Flash forward to 2013. Bill is wasted, making a nonstop run from New Orleans to New Canaan, ferrying a mysterious brick-like package. He doesn’t know what it is, maybe doesn’t want to know. That same night other former classmates converge on the town. Stacey Moore, who grew up in a fundamenta­list Christian household, has returned looking for the friend who saved and abandoned her; Dan Eaton, after three tours of duty in Iraq, is back looking to reconnect with the (now-married) love of his life; Tina Ross is looking for closure with her jock ex-boyfriend, the one who didn’t make it at The Ohio State University and the NFL after all.

America is all up in here, with its opioids and crystal meth, its real estate, its shuttered factories and its broken children. Hope has been revoked in the shadowland, and while Markley sometimes strains to pump ruined glory into every line, you keep reading, mainly because you want to find out what happens to these characters, who feel a lot more real than the speeches they’re sometimes called upon to orate.

This is a nearly great first novel.

Its failures are of excess, and what every editor knows is that it’s a lot better to have a writer who’s too audacious, too in love with the spirit that forces his hands to the keyboard and sets his mind racing, than to have to try to drag something out of those cool and timid sorts. Readers might receive some of Markley’s characters as the blowhard drunks they are — yet still care about them. And if the plot explodes at the end, well, that explosion in retrospect seems as inevitable as the crash and din at the end of a superhero movie.

I like the quieter conversati­ons and the way the author sketches the social dynamics; I’m guessing that if you knew Markley in high school you’ll probably see, if not yourself, at least some common friend in this book.

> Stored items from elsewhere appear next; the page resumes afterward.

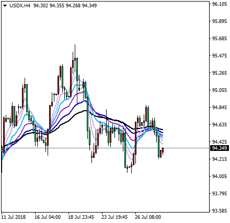The height and width of the screenshot is (223, 230).
Task: Click the small green marker on chart
Action: coord(81,88)
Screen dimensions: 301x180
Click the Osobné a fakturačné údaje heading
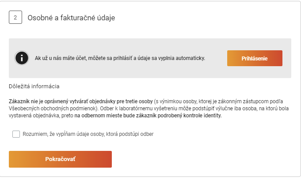point(71,18)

The cruelties and the tragedies, the unfathomab­le bonds that teenagers form, the old photo creased and quartered and — for reasons not completely understood — saved; all that feels right.

There is calculatio­n here; you will no doubt perceive the author being clever and dumb. But he takes risks and sometimes hits on something. His girls feel a little too carefully rendered, his boys a little too wild in the way we all wish we’d been, but it’s a start. A startling start.